The disease is commonly spread through blood contamination.
“If you injected one cow and then injected another cow with one needle, you could potentially spread the virus from one animal to another,” Campbell said.
The disease can also be transmitted in the uterus of the cow to the calf and through milk from cow to calf.
Bovine leukosis is more prominent in dairy herds, which Campbell said could be because dairy cattle are sold and moved around more often than beef animals and because multiple dairy calves are fed milk from the same cow.
David Kelton, research chair in dairy cattle health at Dairy Farmers of Ontario, said the disease’s major economic effect is on trade.
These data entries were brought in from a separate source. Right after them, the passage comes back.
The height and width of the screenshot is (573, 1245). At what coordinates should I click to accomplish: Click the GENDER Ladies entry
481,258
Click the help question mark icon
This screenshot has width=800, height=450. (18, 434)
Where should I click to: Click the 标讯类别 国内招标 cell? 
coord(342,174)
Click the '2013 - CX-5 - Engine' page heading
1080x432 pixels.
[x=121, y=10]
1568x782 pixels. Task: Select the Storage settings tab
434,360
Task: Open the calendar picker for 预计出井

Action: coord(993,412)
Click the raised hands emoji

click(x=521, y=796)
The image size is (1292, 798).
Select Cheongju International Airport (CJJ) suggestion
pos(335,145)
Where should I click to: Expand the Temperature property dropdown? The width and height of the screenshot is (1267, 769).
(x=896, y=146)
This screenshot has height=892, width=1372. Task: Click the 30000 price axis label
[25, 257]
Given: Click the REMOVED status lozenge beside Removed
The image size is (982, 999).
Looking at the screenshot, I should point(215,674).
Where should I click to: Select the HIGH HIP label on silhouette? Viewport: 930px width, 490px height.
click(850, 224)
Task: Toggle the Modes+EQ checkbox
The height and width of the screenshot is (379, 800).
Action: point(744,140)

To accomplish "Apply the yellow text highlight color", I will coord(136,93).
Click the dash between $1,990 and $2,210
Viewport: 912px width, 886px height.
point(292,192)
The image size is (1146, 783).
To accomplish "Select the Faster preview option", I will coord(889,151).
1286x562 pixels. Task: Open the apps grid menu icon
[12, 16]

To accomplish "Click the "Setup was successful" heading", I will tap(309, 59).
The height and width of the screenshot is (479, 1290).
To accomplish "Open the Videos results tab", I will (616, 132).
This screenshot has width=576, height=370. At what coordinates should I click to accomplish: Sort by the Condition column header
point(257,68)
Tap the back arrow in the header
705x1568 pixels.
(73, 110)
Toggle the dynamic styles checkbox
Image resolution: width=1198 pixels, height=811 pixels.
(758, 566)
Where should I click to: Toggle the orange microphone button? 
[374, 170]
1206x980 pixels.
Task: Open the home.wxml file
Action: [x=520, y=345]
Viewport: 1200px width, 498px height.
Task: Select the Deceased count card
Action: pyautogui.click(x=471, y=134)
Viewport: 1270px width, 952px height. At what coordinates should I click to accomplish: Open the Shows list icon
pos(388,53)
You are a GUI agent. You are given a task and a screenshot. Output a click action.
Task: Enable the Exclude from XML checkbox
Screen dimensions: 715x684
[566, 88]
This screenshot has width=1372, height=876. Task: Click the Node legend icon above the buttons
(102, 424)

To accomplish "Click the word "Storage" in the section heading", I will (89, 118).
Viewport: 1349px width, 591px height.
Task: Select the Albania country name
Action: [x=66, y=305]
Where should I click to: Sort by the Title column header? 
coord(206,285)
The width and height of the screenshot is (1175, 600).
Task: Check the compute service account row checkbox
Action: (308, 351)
“(European countries have) been very aggressive over the years at identifying diseases and especially if they’re present at a very low level in their population, that they’ve worked to get rid of them.”
Kenton believes Canada has not fought to eliminate the disease because there has been no major effect on humans or the beef and dairy industries.
However, an American study recently linked bovine leukosis to breast cancer in humans.
The study, which was explained in an article published in September called Exposure to Bovine Leukemia Virus is Associated with Breast Cancer: A Case-Control Study, found that breast cancer incidence is markedly higher in countries with raw milk consumption.
It also suggested that humans could have been introduced to the bovine leukosis gene.
“This certainly isn’t a (definitive) study, but it certainly raises the question,” Kelton said.
It’s not certain how many cows are affected with bovine leukosis in Canada, but the first national dairy study is being completed this year.